Once the participant was ready, the experimenter fitted the heel lift detection module to the participant’s paretic leg and asked him/her to stand upright with his/her feet in the slippers attached to the WiiBB (Fig. 9a). Then, the experimenter started the study by exposing the participant to VR-based task designed for estimating ∆CoPTHRESH ("Weight distribution and threshold estimator module" section). In this task, the experimenter asked the participant to stand upright for 10 s so that their baseline CoP due to left and a right leg can be estimated. Also, we recorded the initial distance (dini) between the ultrasonic sensor of the heel lift detection module and the surface of WiiBB. Followed by this step, the participant was asked to shift weight as much as possible from the initial position in the anterior direction while following the Ankle strategy to displace the virtual objects (pair of the boot in Fig. 6) as far as possible in the forest.

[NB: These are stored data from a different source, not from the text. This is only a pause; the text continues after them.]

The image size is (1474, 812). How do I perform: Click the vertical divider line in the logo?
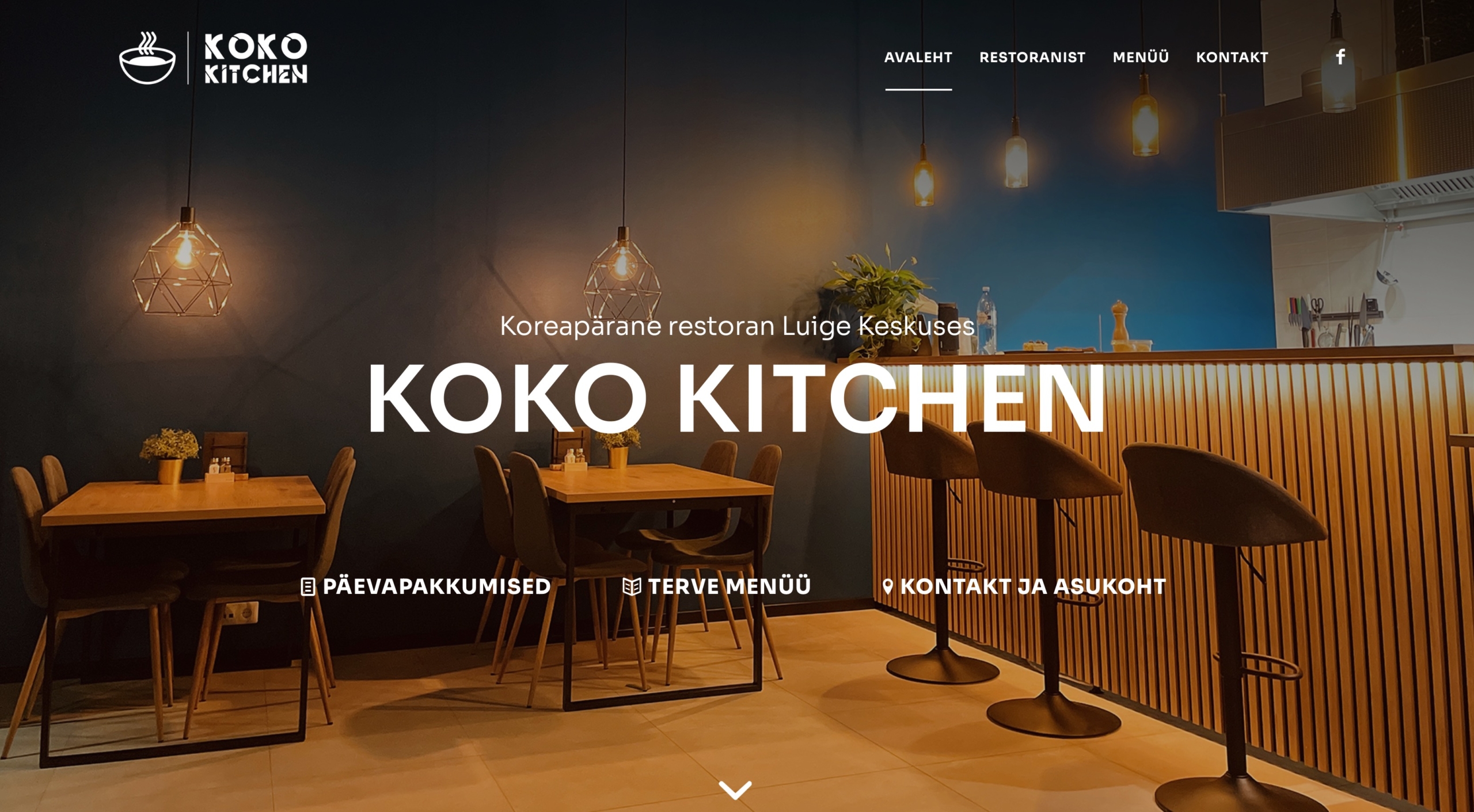click(188, 58)
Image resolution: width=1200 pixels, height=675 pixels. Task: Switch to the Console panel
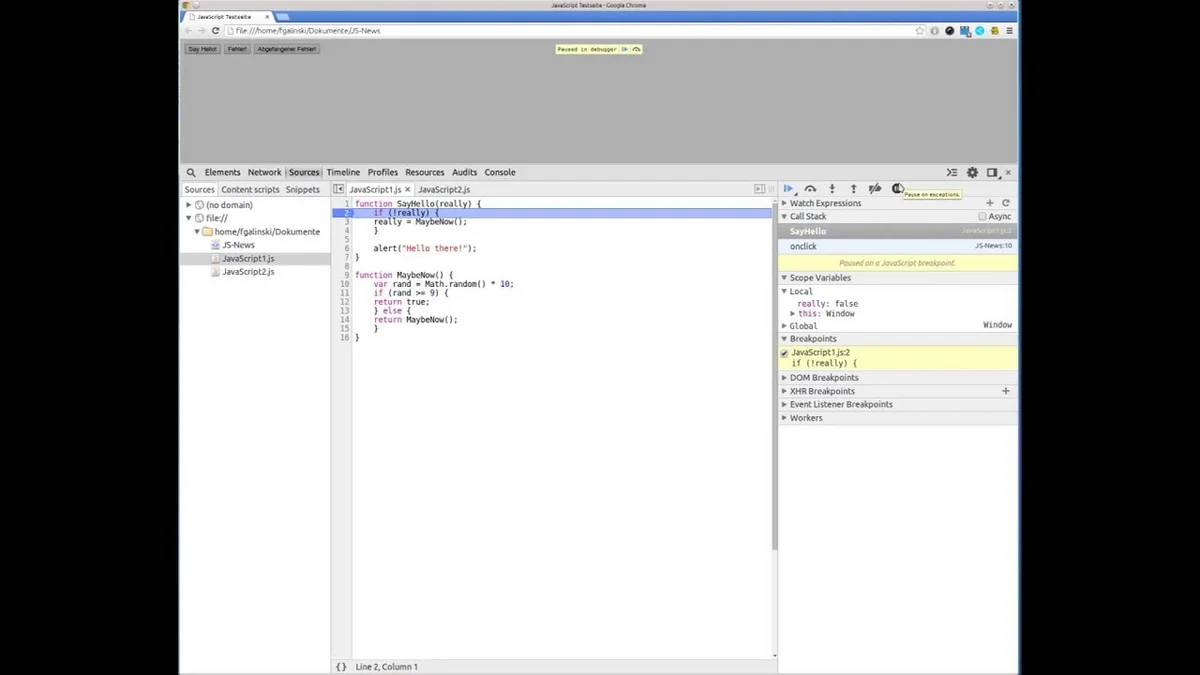(499, 172)
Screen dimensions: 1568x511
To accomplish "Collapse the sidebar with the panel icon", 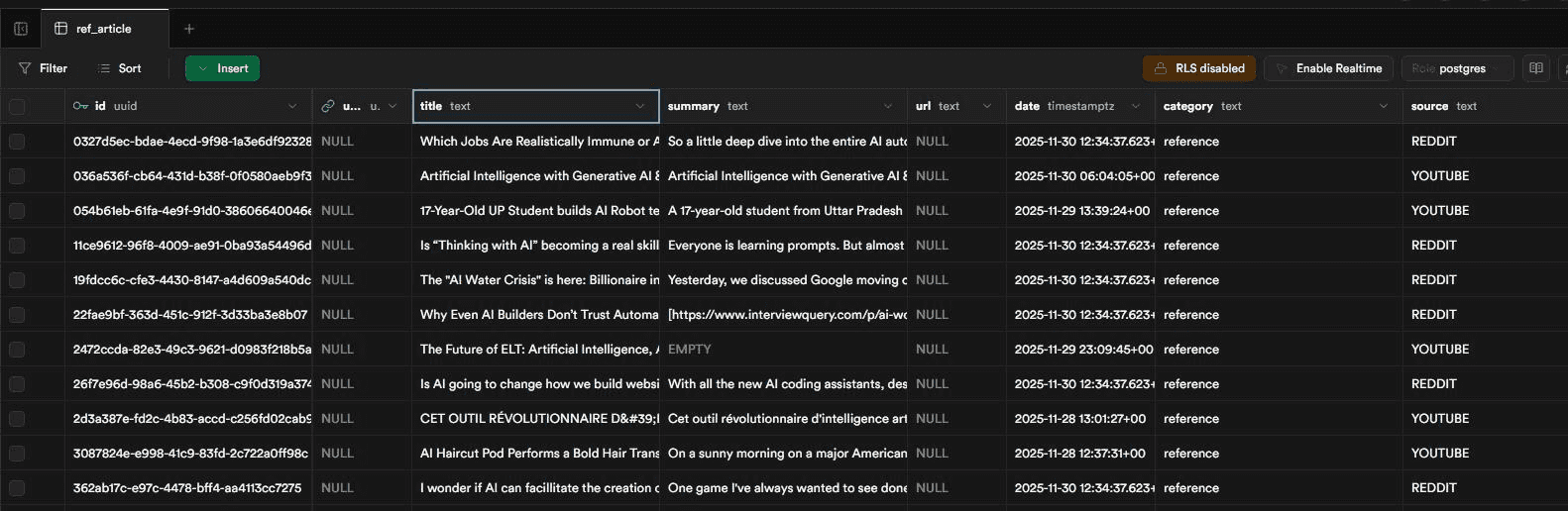I will (21, 29).
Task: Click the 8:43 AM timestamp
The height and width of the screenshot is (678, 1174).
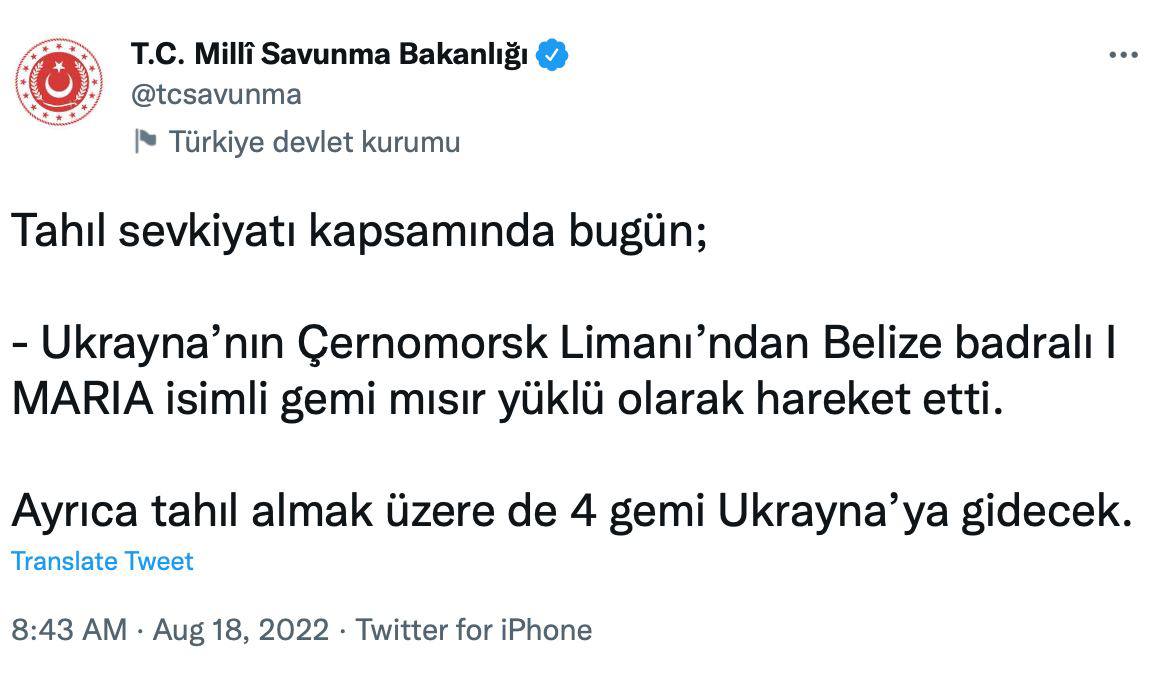Action: 69,630
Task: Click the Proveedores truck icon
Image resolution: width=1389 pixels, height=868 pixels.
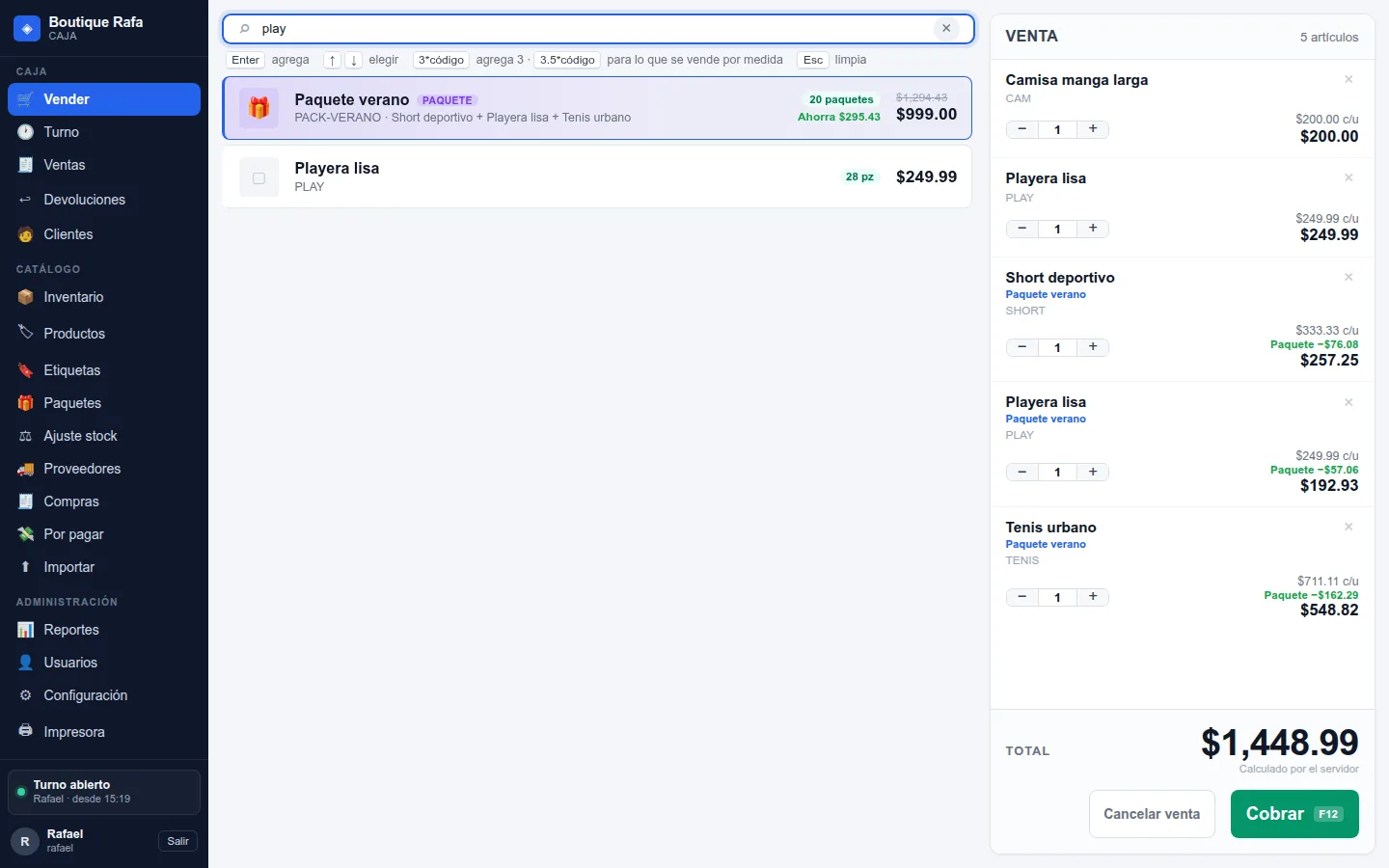Action: click(26, 469)
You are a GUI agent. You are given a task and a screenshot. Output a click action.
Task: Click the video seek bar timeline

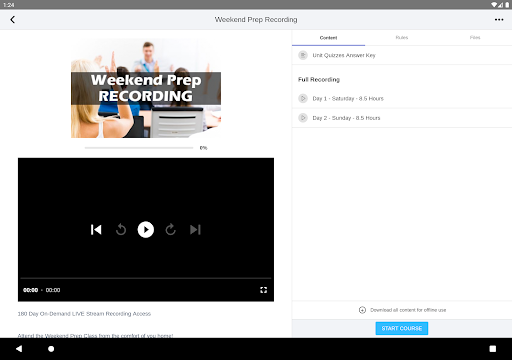pyautogui.click(x=146, y=278)
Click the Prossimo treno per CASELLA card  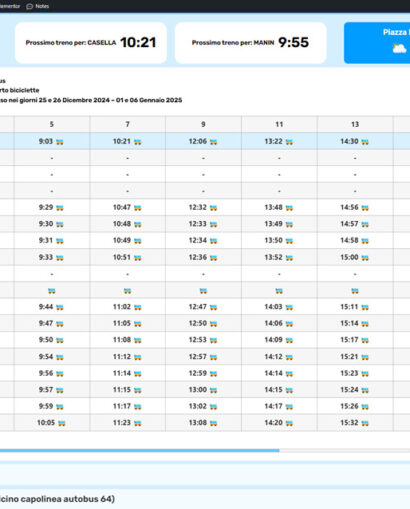coord(91,43)
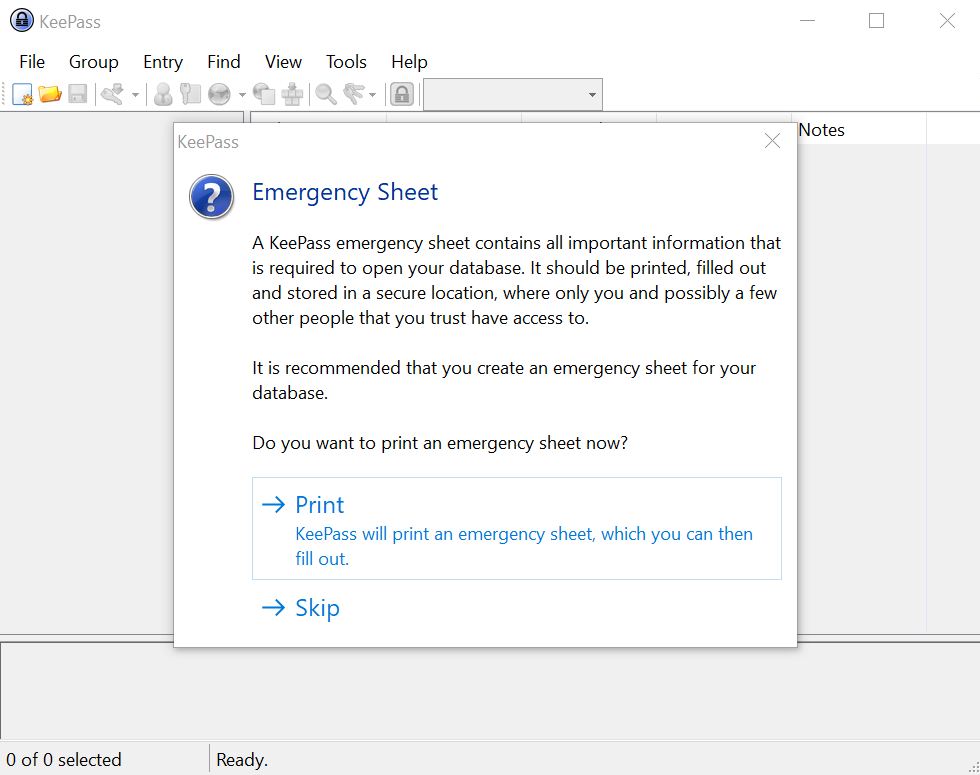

This process was repeated three times, and the maximum CoP displacement achieved by individual leg has been used to estimate ∆CoPTHRESH as mentioned in "Weight distribution and threshold estimator module" section. Once the threshold CoP displacement was estimated for a participant, he/she was offered the VR-based tasks of different templates (section ‘VR-based Task Module’) for 20 min following the rules of the game engine described in "Task switching rationale" section.
Statistical analysis
While the participants interacted with our VR-based tasks during Stage 2, the V2BaT system offered various NTs of various challenge levels and intermediate CTs. Also, it computed their performance, i.e., %Pf_Score (section ‘Performance Score Evaluation Module’) and recorded displacement in CoP (∆CoP) due to the individual leg. We were interested to understand whether the operant conditioning paradigm using V2BaT system contributed to any statistical improvement in one’s performance and enhanced displacement in CoP from their first CT, i.e., CTFirst task to the best of final CTs (CTB_Final) task. The Shapiro–Wilk test of normality on the participants’ performance and ∆CoP data corresponding to CTFirst and CTB_Final revealed that these were normally distributed. Subsequently, we performed a Student’s t test with a significance level set at p value < 0.05 to check the significance of the improvement.